/---

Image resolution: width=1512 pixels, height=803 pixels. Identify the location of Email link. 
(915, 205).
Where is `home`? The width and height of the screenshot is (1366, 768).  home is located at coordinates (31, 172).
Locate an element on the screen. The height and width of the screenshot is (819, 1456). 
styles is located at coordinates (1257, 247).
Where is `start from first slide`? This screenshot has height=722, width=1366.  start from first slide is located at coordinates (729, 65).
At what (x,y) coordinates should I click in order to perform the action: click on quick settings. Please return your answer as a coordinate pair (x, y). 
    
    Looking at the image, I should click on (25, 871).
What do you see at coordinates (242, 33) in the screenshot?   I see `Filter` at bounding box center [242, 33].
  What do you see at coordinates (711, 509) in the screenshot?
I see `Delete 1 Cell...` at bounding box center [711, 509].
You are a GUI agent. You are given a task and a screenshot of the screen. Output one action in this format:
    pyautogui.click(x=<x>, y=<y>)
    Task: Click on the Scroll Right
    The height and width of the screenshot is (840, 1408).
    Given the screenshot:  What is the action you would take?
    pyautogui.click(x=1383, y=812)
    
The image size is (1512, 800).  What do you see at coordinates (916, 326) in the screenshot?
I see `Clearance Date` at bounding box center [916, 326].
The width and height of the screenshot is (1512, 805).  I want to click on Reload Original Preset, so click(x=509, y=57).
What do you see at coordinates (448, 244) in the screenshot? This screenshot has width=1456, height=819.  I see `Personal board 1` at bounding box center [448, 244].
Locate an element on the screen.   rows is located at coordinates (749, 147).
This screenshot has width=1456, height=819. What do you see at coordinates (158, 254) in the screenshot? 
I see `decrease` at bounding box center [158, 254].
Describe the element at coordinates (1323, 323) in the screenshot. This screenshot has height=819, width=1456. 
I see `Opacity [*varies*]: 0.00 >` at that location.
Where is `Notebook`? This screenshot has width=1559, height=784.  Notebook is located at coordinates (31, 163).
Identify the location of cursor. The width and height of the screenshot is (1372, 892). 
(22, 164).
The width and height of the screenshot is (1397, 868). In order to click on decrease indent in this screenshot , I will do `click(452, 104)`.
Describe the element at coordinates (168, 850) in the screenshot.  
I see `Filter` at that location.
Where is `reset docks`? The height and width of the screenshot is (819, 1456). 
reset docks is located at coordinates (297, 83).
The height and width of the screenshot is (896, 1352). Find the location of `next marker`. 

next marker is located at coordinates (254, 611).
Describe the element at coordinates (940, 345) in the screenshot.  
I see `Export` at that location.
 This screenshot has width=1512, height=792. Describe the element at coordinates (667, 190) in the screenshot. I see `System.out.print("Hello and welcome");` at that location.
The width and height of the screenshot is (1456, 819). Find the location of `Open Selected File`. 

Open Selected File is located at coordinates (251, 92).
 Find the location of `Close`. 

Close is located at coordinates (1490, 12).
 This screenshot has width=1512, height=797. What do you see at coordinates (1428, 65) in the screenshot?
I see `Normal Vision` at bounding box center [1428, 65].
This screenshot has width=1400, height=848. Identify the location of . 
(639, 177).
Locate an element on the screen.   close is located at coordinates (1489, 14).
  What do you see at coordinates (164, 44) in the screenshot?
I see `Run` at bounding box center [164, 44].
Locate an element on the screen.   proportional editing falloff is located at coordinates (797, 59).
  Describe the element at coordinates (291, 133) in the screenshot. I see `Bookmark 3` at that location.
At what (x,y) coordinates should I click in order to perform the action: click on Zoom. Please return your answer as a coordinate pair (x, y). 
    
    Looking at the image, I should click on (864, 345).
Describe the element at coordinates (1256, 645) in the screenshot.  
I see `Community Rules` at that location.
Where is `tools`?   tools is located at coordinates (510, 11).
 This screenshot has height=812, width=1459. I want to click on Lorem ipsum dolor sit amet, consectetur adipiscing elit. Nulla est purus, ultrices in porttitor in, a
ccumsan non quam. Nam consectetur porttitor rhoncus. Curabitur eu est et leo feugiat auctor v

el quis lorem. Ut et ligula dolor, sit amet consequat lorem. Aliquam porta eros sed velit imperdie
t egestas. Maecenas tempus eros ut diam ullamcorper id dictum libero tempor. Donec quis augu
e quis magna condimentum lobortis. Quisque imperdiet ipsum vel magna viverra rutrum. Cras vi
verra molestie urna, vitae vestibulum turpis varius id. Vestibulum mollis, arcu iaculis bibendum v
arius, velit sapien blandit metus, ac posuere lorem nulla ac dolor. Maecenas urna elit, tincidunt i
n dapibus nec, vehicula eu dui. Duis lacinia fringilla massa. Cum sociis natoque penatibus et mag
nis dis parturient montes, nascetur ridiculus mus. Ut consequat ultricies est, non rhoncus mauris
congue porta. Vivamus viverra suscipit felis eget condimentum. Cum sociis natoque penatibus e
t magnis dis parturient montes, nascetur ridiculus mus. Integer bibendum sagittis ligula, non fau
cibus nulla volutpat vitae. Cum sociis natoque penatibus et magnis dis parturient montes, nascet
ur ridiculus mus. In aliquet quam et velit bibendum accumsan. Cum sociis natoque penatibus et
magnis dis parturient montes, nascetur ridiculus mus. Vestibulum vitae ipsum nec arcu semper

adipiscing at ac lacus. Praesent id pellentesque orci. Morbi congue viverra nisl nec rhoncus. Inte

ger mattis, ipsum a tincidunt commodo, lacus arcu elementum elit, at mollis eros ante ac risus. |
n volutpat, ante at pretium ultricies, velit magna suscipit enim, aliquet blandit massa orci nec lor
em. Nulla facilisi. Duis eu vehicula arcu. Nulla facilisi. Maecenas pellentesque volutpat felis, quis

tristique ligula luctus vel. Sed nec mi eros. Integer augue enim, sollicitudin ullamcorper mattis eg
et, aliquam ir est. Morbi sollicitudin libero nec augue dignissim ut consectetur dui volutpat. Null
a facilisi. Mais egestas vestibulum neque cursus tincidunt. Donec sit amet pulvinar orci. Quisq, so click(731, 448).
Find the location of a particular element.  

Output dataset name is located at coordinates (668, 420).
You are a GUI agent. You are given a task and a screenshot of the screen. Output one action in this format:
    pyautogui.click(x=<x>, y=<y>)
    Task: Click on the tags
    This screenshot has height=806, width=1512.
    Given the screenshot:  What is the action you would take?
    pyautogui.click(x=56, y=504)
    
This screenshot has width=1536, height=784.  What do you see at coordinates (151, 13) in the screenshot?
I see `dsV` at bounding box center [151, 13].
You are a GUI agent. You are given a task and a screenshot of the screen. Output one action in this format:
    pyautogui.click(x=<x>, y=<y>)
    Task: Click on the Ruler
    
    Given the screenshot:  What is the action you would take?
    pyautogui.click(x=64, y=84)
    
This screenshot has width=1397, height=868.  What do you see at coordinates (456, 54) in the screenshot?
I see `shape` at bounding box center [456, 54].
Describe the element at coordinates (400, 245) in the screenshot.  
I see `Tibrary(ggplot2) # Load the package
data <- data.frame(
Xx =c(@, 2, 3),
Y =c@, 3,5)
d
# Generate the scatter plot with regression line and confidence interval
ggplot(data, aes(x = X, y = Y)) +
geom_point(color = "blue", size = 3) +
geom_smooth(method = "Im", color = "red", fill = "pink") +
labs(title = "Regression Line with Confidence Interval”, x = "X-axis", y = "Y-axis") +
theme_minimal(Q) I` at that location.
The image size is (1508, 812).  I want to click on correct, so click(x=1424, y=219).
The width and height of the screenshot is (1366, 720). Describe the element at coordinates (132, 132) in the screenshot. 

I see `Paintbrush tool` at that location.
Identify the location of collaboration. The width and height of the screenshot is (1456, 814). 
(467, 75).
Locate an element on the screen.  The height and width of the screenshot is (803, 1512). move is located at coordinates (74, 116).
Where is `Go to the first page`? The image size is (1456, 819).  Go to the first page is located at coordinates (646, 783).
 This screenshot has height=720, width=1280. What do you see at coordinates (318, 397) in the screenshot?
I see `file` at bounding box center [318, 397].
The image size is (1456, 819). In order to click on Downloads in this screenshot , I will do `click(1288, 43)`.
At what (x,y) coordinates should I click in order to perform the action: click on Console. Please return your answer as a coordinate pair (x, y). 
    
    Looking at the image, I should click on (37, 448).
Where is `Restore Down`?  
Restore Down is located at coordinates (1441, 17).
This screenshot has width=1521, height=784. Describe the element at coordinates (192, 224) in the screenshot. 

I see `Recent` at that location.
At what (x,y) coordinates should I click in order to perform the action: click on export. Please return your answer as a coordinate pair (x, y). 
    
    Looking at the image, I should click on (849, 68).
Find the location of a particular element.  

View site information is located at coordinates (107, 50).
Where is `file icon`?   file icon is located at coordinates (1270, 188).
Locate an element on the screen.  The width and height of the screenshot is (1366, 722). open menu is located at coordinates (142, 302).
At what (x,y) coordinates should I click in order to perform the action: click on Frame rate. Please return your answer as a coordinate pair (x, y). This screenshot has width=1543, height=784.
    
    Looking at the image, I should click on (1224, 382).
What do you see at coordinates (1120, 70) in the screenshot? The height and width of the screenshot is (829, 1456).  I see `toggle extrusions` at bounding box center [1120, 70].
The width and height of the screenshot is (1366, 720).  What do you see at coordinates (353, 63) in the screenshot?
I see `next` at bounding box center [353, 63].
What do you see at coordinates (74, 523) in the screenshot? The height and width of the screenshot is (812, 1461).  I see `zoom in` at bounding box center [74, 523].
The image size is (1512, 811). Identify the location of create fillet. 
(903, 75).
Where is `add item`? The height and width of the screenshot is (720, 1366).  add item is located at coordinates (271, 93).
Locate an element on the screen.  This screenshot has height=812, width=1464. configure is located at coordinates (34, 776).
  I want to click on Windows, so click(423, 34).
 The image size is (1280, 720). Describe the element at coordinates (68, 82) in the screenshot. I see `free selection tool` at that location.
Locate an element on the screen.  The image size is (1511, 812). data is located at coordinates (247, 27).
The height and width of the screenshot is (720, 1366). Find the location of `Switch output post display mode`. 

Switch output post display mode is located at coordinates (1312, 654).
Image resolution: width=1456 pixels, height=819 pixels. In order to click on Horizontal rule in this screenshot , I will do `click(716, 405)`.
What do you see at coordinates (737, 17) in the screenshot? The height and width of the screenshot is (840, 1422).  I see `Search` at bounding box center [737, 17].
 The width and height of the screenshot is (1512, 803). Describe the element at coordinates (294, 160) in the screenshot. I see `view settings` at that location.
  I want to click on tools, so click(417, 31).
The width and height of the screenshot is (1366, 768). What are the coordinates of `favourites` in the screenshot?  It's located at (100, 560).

\---

**Direction**.
Retype the records from the start through the line containing "styles is located at coordinates (1257, 247).", with both ends included.

**Response below**.
Image resolution: width=1512 pixels, height=803 pixels. Identify the location of Email link. 
(915, 205).
Where is `home`? The width and height of the screenshot is (1366, 768).  home is located at coordinates (31, 172).
Locate an element on the screen. The height and width of the screenshot is (819, 1456). 
styles is located at coordinates (1257, 247).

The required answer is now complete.